Hunger Games themed semi-iterated prisoner’s dilemma tournament

hungerGamesCodeWith all the talk surrounding it, crowdsourcing science might seem like a new concept and it might be true for citizen science efforts, but it is definitely an old trick to source your research to other researchers. In fact, evolutionary game theory was born (or at least popularized) by one such crowdsourcing exercise; in 1980, Robert Axelrod wanted to find out the best strategy for iterated prisoner’s dilemma and reached out to prominent researchers for strategy submissions to a round-robin tournmanet. Tit-for-tat was the winning strategy, but the real victor was Axelrod. His 1981 paper with Hamilton analyzing the result went on to become a standard reference in applications of game theory to social questions (at least outside of economics), agent-based modeling, and — of course — evolutionary game theory. Of Axelrod’s sizeable 47,222 (at time of writing) citations, almost half (23,370) come from this single paper. The tradition of tournaments continues among researchers, I’ve even discussed an imitation tournament on imitation previously.

The cynical moral of the tale: if you want to be noticed then run a game theory tournament. The folks at Brilliant.org — a website offering weekly olympiad-style challange problems in math and physics — took this message to heart, coupled it to the tried-and-true marketing technique of linking to a popular movie/book franchise, and decided to run a Hunger Games themed semi-iterated Prisoner’s dillema tournament. Submit a quick explanation of your strategy and Python script to play the game, and you could be one of the 5 winners of the $1,000 grand prize. Hooray! The submission deadline is August 18th, 2013 and all you need is a Brilliant account and it seems that these are free. If you are a reader of TheEGG blog then I recommend submitting a strategy, and discussing it in the comments (either before or after the deadline); I am interested to see what you come up with.

I will present the rules in more standard game-theoretic terms, without the Hunger Games garb. The tournament is between an unknown number N_1 of players and is run for an unknown number T = t + \mathrm{Geom}(r) of cycles (i.e. the game runs for at least t cycles, and then has a probability r of ending on any cycle after that; both parameters are unknown). Each player starts with 300(N_1 - 1) points, and if at the end of a cycle you have 0 or fewer points, you are eliminated from the game; let N_i be the number of players alive on cycle i. The game ends when either one player remains or T rounds expire; the player with the most points at the end of the game wins (the other 4 grand prize winners are selected by committee) and each surviving player gets an “I survived” t-shirt.

From your perspective, at each cycle you simultaneously play an independent prisoner’s dilemma game against each of the other players for a total of N_i - 1 games. Each game has the payoff matrix:

\begin{pmatrix}  0 & -3 \\ 1 & -2  \end{pmatrix}

Note that the game is additive, there is no synergetic effect from cooperating with a cooperator. No matter what you do, if your opponent cooperated then you get 3 more points than if the defect.

At the start of each cycle, a random public number 0 \leq m \leq N_i(N_i - 1) is drawn (presumably uniformly at random). This number sets the threshold for a public goods game: if the total number of cooperative actions (over all players) is m or greater then each player (even ones that never cooperated) receives an addition 2(N_i - 1) points. Since your strategy just has to survive (and there is no reproduction), it is obvious that defection is optimal.

To make the game interesting, the developers introduce a reputation effect. At the start of each cycle, each living player j has a reputation score R_{ij} equal to the proportion of times she cooperated in the past; on the first cycle (before any interactions are had) this number is set to zero for all players. At the start of each cycle, you are given the round number i, the amount of points you have L_i, the randomly drawn public-good threshold m_i, and an array of N_i - 1 values R'_i[j] corresponding to the reputations of the remaining players presented in a randomized order. You have to output an array A_i[j] of N_i - 1 values corresponding to if you will cooperate or defect from the player that has reputation R'_i[j].
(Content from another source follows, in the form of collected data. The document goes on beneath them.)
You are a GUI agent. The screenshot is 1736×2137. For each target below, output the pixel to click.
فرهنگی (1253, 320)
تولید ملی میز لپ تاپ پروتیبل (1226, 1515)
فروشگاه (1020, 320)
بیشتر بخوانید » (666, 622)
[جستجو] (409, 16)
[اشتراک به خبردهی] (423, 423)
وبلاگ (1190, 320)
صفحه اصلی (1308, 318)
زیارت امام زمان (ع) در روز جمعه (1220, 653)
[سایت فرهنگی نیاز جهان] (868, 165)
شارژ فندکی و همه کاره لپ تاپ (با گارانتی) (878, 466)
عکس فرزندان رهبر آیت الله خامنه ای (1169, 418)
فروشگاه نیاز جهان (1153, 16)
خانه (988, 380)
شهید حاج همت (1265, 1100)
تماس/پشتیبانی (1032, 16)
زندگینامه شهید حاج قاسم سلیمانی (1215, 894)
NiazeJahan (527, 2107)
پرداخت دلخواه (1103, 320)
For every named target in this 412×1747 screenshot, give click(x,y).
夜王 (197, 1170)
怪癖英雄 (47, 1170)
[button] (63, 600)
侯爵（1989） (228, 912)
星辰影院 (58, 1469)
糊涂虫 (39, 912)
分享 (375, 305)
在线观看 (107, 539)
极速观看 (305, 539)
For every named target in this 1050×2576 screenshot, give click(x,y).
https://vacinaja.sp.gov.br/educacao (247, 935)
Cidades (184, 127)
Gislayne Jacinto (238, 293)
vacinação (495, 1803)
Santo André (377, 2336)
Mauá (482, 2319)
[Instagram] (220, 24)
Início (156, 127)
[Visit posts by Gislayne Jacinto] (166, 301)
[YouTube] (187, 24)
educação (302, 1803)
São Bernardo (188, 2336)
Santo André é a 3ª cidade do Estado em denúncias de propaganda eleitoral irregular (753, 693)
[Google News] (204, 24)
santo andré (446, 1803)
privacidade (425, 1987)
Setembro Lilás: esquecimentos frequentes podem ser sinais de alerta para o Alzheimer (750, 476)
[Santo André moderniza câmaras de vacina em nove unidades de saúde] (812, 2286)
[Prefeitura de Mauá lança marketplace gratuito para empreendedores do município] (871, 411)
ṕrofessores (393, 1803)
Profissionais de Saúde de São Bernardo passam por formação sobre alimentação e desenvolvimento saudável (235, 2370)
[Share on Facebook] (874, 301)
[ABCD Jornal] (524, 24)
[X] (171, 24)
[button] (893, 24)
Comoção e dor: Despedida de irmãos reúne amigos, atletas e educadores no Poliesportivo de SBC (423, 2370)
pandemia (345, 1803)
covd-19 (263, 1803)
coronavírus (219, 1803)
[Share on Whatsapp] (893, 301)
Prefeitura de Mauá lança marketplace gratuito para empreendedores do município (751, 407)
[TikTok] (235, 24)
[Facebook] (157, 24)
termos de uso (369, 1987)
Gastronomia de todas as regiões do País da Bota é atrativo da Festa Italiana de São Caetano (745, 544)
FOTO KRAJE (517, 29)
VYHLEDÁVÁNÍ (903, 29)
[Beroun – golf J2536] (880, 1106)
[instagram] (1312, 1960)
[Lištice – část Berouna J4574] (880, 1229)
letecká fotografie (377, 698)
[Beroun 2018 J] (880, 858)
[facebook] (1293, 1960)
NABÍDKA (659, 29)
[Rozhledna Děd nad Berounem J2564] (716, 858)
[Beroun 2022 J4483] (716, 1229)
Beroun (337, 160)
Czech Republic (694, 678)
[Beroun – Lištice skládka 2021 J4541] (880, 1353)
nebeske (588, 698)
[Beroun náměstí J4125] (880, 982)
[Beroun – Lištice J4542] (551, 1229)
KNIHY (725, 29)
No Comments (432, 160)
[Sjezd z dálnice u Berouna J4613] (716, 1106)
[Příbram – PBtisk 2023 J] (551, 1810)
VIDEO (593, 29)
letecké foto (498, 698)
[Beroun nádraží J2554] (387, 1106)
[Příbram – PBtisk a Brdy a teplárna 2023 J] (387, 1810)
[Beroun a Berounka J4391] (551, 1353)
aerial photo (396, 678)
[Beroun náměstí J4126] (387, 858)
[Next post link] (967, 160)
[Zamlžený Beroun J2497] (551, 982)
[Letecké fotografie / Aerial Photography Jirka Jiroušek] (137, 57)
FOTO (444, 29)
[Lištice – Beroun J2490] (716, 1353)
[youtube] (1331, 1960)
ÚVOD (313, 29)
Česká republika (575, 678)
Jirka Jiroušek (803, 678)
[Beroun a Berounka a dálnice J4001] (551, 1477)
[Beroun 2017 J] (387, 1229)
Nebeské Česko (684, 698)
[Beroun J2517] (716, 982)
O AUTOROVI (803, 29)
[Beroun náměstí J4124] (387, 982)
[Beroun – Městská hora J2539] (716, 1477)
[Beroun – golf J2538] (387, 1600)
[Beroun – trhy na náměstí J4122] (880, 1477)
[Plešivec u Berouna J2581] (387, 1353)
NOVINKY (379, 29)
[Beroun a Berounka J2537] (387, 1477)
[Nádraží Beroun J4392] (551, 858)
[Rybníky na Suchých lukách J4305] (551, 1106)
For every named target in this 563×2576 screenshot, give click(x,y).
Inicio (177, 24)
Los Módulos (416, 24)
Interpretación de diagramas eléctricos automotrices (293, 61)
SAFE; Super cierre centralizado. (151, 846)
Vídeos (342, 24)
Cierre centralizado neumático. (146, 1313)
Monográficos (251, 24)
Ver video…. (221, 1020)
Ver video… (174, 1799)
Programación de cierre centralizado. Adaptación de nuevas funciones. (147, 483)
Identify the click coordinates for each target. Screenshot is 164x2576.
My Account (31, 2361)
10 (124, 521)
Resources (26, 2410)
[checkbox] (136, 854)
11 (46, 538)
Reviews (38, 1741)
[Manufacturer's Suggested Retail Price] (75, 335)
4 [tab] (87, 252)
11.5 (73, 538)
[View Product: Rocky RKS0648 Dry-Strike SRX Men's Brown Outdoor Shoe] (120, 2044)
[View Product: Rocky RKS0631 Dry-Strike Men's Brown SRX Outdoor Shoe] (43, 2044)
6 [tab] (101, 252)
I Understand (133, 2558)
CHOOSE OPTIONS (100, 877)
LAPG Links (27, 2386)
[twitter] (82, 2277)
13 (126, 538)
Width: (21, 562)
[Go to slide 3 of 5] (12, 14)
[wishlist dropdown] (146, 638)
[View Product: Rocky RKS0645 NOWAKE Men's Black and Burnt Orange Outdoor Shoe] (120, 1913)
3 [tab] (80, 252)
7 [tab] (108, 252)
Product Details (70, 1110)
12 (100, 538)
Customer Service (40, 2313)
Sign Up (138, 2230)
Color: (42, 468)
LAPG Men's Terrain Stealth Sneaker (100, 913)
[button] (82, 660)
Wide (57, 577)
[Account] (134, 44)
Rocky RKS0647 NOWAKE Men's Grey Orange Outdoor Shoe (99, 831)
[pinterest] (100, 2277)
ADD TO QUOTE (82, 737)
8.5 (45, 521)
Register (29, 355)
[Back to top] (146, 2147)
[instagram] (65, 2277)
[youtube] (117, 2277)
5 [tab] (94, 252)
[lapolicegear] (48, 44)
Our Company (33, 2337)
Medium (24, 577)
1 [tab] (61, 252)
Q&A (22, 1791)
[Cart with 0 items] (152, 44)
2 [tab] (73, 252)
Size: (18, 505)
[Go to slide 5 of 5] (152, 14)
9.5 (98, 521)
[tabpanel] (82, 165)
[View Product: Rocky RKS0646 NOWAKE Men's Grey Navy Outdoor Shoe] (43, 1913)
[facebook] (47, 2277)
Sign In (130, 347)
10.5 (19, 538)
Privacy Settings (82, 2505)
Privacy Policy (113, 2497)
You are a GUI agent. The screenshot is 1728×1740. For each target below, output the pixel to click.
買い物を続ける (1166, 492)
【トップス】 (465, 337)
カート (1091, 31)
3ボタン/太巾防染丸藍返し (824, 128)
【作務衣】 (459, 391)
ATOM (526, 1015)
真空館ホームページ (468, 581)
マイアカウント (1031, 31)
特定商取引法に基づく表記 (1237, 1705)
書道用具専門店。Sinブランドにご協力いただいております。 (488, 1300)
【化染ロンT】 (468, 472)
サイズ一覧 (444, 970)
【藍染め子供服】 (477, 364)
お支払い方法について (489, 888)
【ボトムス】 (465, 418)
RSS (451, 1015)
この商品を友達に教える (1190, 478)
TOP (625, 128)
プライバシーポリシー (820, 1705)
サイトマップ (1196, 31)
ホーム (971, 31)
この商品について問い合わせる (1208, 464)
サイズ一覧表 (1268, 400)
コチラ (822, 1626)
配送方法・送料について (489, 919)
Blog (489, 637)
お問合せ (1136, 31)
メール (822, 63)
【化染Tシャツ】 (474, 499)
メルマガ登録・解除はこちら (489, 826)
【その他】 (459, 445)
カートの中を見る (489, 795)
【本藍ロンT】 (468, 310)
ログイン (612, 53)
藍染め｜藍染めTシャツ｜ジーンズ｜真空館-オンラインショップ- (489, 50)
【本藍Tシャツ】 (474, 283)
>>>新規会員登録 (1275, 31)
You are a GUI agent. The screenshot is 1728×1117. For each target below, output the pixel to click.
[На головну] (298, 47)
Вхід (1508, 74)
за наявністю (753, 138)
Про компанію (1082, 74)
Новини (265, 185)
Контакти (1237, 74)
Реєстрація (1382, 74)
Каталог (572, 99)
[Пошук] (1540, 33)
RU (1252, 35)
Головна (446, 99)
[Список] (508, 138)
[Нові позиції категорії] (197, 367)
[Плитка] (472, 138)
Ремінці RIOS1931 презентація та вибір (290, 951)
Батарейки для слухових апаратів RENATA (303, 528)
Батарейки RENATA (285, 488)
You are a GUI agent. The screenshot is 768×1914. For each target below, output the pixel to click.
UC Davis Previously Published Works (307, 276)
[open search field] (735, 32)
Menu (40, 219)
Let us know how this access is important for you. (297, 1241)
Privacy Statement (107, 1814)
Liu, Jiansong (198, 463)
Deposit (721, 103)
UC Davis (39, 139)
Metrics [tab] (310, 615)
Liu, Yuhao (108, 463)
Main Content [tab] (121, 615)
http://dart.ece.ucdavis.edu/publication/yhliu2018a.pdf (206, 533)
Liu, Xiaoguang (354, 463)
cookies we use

It is not clear if you are allowed to have any extra internal memory that carries over from round-to-round, but I will assume no. Since the other players have no indexing number (their order in the array is randomized every cycle), you have only their reputation to base strategy and hence the game (like the one neural nets played in Keven’s first post) is not truly iterated. However, if we assume that you survive into the ‘late’ stage of the game and most players are dead and the remaining players had randomized strategies (i.e. you don’t assume how they cooperated or defected, just that their total number of cooperations is not a function of their history, but of history and a random seed) then with high probability each of the remaining players will have a distinct reputation and if you are allowed memory then you can track them from then on by reputation. However, you still won’t know how they acted toward you in the last round, only a summary statistic across all players.

I think I will write a player for this game, and report my analysis and detailed strategy in a future post. For now though, I will leave you with some points I think are noteworthy:

  • It is important to estimate before coding what value t and p the developers are likely to use; t is much easier to estimate tightly than p.
  • As you play the game, it is important to refine your estimates dynamically since an optimal strategy will depend on knowing these parameters.
  • The other important factor to learn the conversion factor between reputation (i.e. how much is a cooperation worth in terms of likelihood of the population cooperating with you in return) and points. Of course, this is extremely difficult to estimate well since it depends on the strategy of every other player. The only objective thing you can say is that since reputation is a cumilative statistic, it will become less valuable as time goes on (i.e. cooperation will become less useful in the long-term).
  • Since the game is additive, it doesn’t matter if you cooperate with cooperators or defectors, and for reputation affects only the proportion of your cooperative actions matters, not with whom they were. As such, choosing if to dish out your cooperation to low or high reputation players is only useful as a way of manipulating the reputation-to-points conversion factor.

Once you have good estimates for the above parameters, you should act rationally to maximize expected profit given the extinction constraint.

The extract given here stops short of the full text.